Could you give back the records exactly, taking out the pictures?

■ RECORDS PROVIDED ■
══════

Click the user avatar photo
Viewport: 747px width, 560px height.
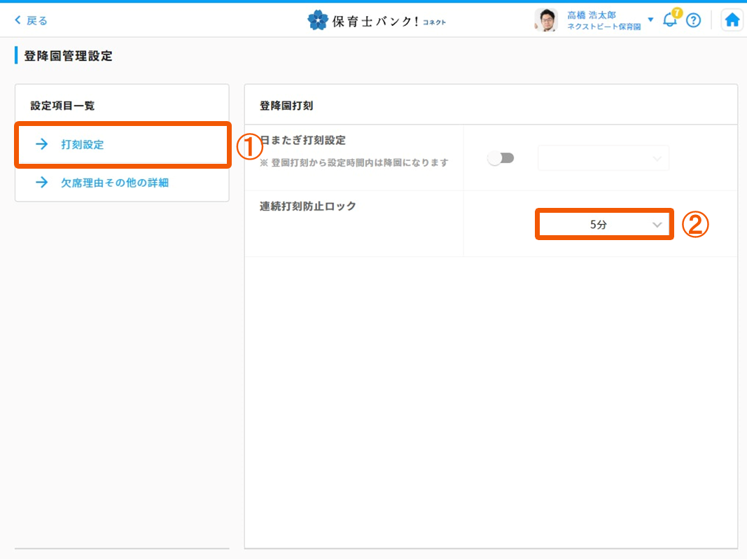545,20
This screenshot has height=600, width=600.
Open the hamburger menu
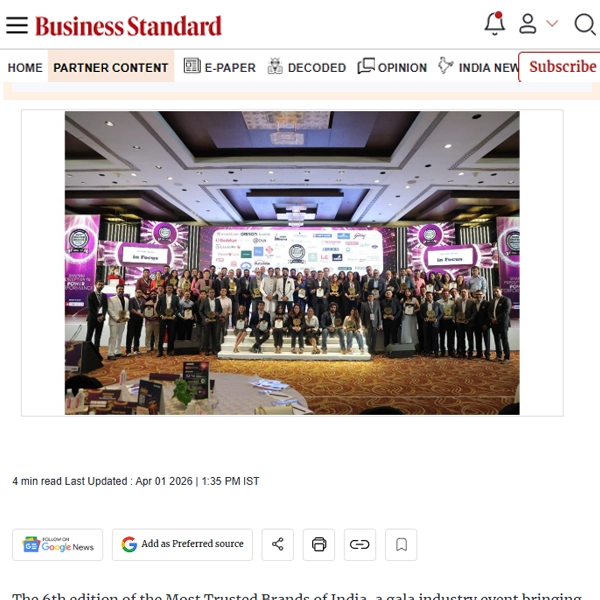coord(17,25)
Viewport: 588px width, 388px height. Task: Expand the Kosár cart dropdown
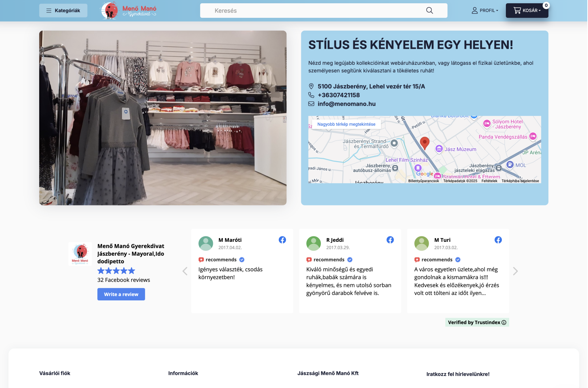(x=527, y=11)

══════

■ TASK RESPONSE ■
Click the user avatar photo
Viewport: 747px width, 560px height.
545,20
This screenshot has height=600, width=600.
Open the hamburger menu
coord(17,25)
Viewport: 588px width, 388px height. Task: Expand the Kosár cart dropdown
(x=527, y=11)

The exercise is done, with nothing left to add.